In other words: the signal lines (lsig-1 to lsig-n) are
individually arranged between the pixel rows in the row direction;
the scan lines (lscan-1 to lscan1-n, lscan2-1 to lscan2-n, lscan3-1
to lscan3-n, and lscan4-1 to lscan4-n) are individually arranged
between the pixel columns in the column direction; and the common
electrode lines (Vs-1 to Vs-3) are individually arranged between
the pixel columns in the row direction so that they may be
connected to correspond to the individual pixels, and the
corresponding common electrode lines are connected at the upper and
lower ends, as shown.
[0043] In the common electrode line Vs-1, for example, with two
transverse wires arranged transversely of the drawing at the upper
and lower ends, there are connected a plurality of longitudinal
wires, which are arranged between the individual pixels in the
longitudinal direction of the drawing so that they are pulled from
the individual longitudinal wires into the individual pixel circuit
areas. Therefore, the voltage can drive, when applied to the
terminals of the common electrode line Vs-1, the corresponding
transistors of the individual pixels simultaneously through the
transverse wires and the longitudinal wires. Here, the common
electrode lines Vs-2 and Vs-3 are similar to the wires Vs-1. Here:
the common electrode line Vs-1 corresponds to VDD, as shown in FIG.

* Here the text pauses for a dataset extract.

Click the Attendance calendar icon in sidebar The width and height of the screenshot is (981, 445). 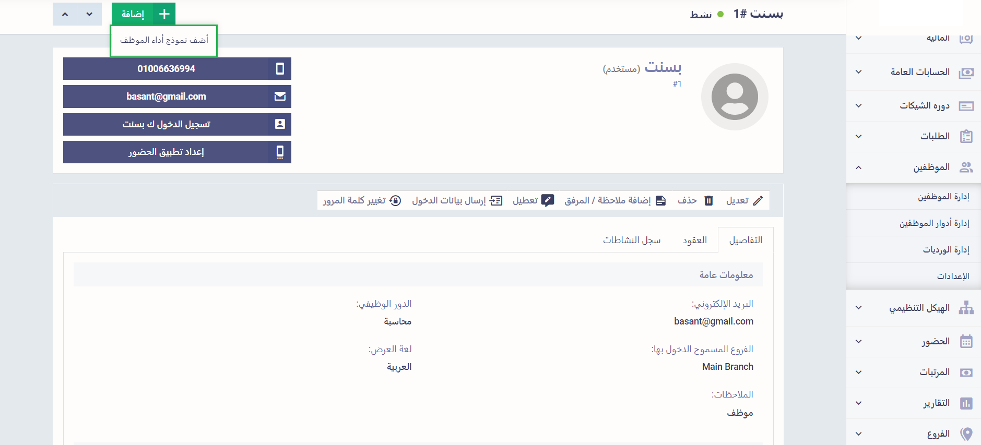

3, for example; the common electrode line Vs-2 corresponds to Vss1,
as shown in FIG. 3, for example; and the common electrode line Vs-3
corresponds to Vss2, as shown in FIG. 3, for example.
[0044] In this wiring configuration, this embodiment is
characterized in that two or more common electrode lines are
arranged on the two sides centering the signal lines arranged
between the pixel columns. As a result, the common electrode lines
become hard to short-circuit, so that the open/short position can
be detected on the column basis.
[0045] Next, the inspections of the open/short defects of the
specific wires are described on the light emitting device having
such thin film transistor array configuration. The presence/absence
of the short defects and the number of the line having the short
defects can be detected by applying a voltage sequentially to the
common electrode lines and by detecting the electric current at the
Pad (as referred to symbol circles in the drawings) at the
terminals of the signal lines (lsig-1 to lsig-n) or the scan lines
(lscan-1 to lscan-n).
[0046] In case the common wiring lines exist for each pixel in the
longitudinal or transverse direction, the line numbers can be
specified by arranging the current detecting wiring lines at the
centers of common wiring lines.
[0047] FIGS. 4A and 4B are schematic diagrams for explaining short
defect inspections by the wiring layouts. FIG. 4A shows the layout
of the related art, and FIG. 4B shows a layout according to this
embodiment. Here is embodied the case, in which two common
electrode lines 1 and 2 are laid out for one signal line Sig
between the longitudinal pixel columns.
[0048] In the layout of the related art, as shown in FIG. 4A, the
two common electrode lines 1 and 2 are arranged adjacent to each
other with respect to one signal line Sig. The short defect easily
occurs between the adjoining wiring lines. In the layout in the
related art shown in FIG. 4A, therefore, the short easily occurs
between the signal line Sig and the common electrode line 1 or
between the common electrode line 1 and the common electrode line
2. If the short occurs in this case between the signal line Sig and
the common electrode line 1, it is found that the short occurs in
the pixel column having the signal line Sig, because the conduction
state occurs between the signal line Sig and the common electrode
line 1.
[0049] If the short occurs between the common electrode line 1 and
the common electrode line 2, on the other hand, both the common
electrode line 1 and the common electrode line 2 are arranged
between all the pixel columns so that they are all conductive. It
is, therefore, difficult to grasp what pixel columns are
shorted.
[0050] In the layout of this embodiment shown in FIG. 4B, on the
other hand, the single signal line Sig is arranged at the center,
and the common electrode lines 1 and 2 are arranged on the two
sides. The short may easily occur between the signal line Sig and
the common electrode line 1 or between the signal line Sig and the
common electrode line 2. In this case, any short occurs adjacent to
the signal line Sig, and it is, therefore, possible to grasp that
the short occurs in the pixel column having the signal line
Sig.
[0051] Here is described the detection of the open defect. In order
that the detection of the open defect may be performed on each
wiring lines by one Pad, an open defect detecting supply line
Vsig-open (as referred to FIG. 1 and FIG. 2) is formed only at the
terminal end of the wiring line, on which the open defect is to be
measured. There is also formed a transistor which has its
gate/drain jointed to the supply line Vsig-open and its source
jointed to the wiring line terminal. Here, this transistor can also
be a twin transistor to lower the drain current.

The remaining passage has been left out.